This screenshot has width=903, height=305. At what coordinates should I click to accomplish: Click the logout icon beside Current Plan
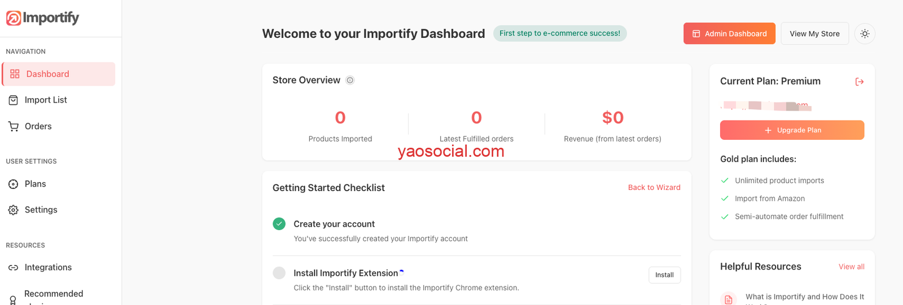pos(860,82)
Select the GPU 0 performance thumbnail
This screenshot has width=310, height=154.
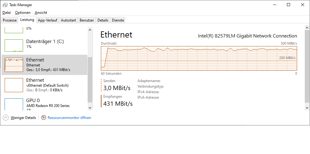tap(14, 104)
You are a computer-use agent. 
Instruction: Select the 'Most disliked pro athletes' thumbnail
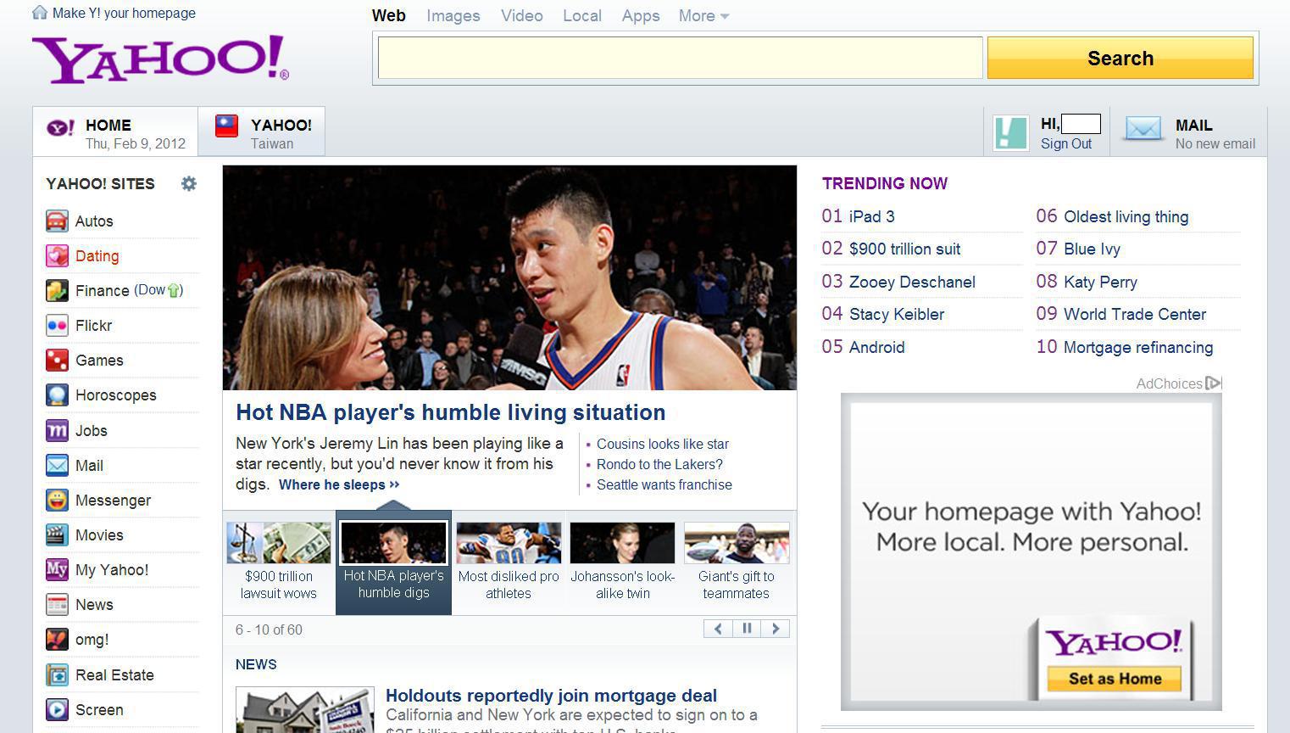509,543
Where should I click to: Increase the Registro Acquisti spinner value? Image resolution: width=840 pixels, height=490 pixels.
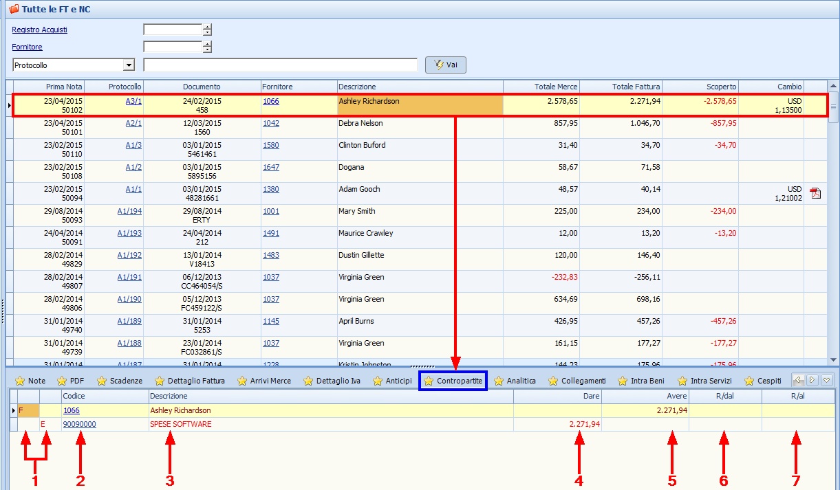[207, 27]
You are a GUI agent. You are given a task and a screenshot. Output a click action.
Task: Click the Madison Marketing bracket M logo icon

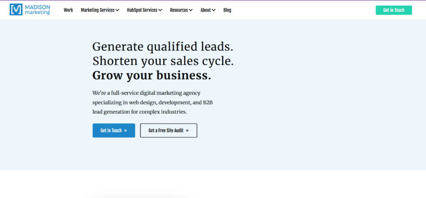click(16, 10)
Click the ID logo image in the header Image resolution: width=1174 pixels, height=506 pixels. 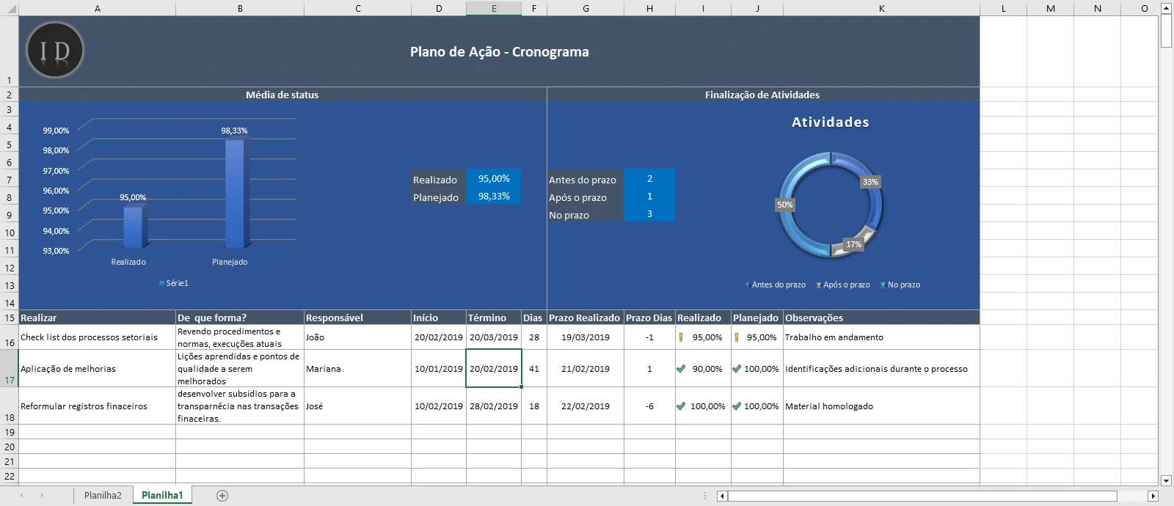[x=55, y=51]
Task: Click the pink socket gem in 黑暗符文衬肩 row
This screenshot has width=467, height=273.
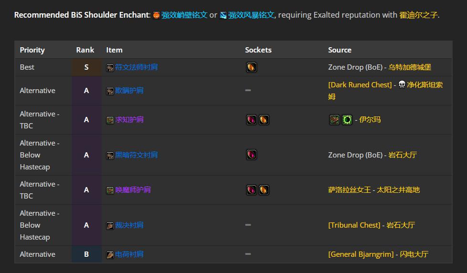Action: coord(252,155)
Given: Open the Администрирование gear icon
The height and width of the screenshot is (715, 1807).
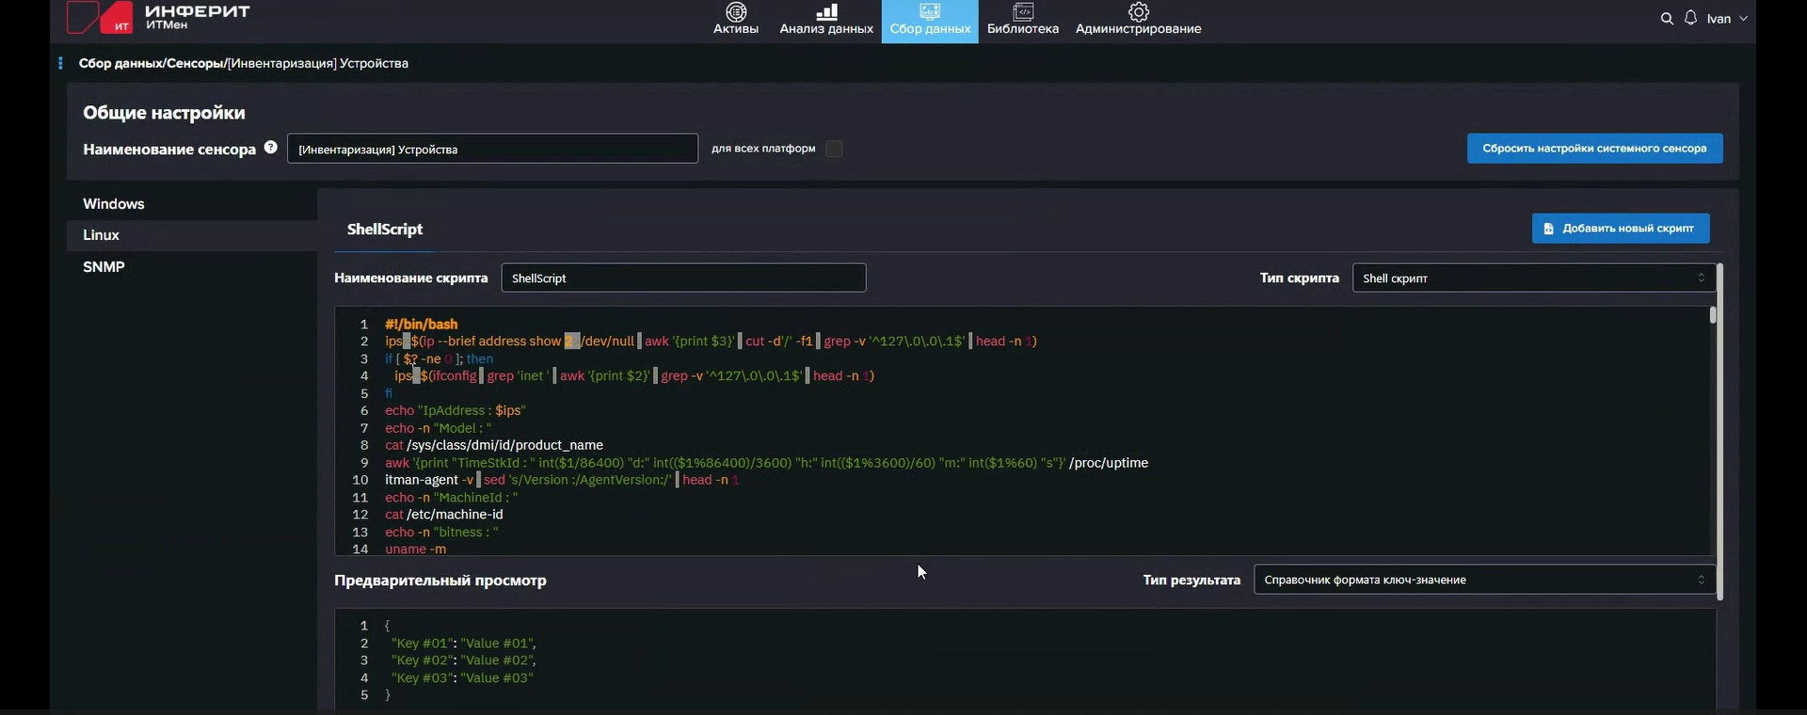Looking at the screenshot, I should 1139,12.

**PROBLEM TO SOLVE**
Where a line of the records includes "agent", copy it.

**SOLUTION TO THE EXERCISE**
You are a computer-use agent. 
You are a GUI agent. You are given a task and a screenshot. Output a click action.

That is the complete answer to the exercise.